Direction |
Can you copy out every one of the records below word for word, leaving nothing out and changing nothing?

Given records |
— Start —

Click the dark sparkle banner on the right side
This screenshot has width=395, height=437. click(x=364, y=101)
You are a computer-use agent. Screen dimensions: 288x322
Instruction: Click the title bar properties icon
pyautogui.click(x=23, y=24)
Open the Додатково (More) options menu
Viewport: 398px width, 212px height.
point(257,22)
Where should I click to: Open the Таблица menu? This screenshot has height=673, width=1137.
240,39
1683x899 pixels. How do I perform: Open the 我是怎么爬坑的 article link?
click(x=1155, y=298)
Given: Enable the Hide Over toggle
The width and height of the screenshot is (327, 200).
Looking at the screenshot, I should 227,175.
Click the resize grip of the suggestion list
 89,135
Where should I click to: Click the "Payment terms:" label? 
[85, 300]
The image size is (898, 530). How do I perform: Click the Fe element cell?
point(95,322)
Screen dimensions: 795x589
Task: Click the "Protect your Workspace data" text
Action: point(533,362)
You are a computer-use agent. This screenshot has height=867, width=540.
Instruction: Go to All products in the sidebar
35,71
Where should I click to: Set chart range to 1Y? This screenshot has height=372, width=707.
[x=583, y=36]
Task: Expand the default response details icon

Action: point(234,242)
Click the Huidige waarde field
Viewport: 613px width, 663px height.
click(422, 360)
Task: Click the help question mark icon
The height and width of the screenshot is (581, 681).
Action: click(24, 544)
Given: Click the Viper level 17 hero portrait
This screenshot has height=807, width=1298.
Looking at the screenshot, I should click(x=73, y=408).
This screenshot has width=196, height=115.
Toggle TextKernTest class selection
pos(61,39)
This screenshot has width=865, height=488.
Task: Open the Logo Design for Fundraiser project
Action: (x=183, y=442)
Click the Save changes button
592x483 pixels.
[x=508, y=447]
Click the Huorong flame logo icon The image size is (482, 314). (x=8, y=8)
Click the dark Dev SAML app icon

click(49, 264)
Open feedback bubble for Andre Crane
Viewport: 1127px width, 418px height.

— End —

Task answer |
Click the dark sparkle banner on the right side
This screenshot has width=395, height=437. click(x=364, y=101)
You are a computer-use agent. Screen dimensions: 288x322
Instruction: Click the title bar properties icon
pyautogui.click(x=23, y=24)
Open the Додатково (More) options menu
Viewport: 398px width, 212px height.
point(257,22)
Where should I click to: Open the Таблица menu? This screenshot has height=673, width=1137.
240,39
1683x899 pixels. How do I perform: Open the 我是怎么爬坑的 article link?
click(x=1155, y=298)
Given: Enable the Hide Over toggle
The width and height of the screenshot is (327, 200).
Looking at the screenshot, I should 227,175.
Click the resize grip of the suggestion list
 89,135
Where should I click to: Click the "Payment terms:" label? 
[85, 300]
The image size is (898, 530). How do I perform: Click the Fe element cell?
point(95,322)
Screen dimensions: 795x589
Task: Click the "Protect your Workspace data" text
Action: point(533,362)
You are a computer-use agent. This screenshot has height=867, width=540.
Instruction: Go to All products in the sidebar
35,71
Where should I click to: Set chart range to 1Y? This screenshot has height=372, width=707.
[x=583, y=36]
Task: Expand the default response details icon

Action: point(234,242)
Click the Huidige waarde field
Viewport: 613px width, 663px height.
click(422, 360)
Task: Click the help question mark icon
The height and width of the screenshot is (581, 681).
Action: click(24, 544)
Given: Click the Viper level 17 hero portrait
This screenshot has height=807, width=1298.
Looking at the screenshot, I should click(x=73, y=408).
This screenshot has width=196, height=115.
Toggle TextKernTest class selection
pos(61,39)
This screenshot has width=865, height=488.
Task: Open the Logo Design for Fundraiser project
Action: (x=183, y=442)
Click the Save changes button
592x483 pixels.
[x=508, y=447]
Click the Huorong flame logo icon The image size is (482, 314). (x=8, y=8)
Click the dark Dev SAML app icon

click(49, 264)
Open feedback bubble for Andre Crane
Viewport: 1127px width, 418px height.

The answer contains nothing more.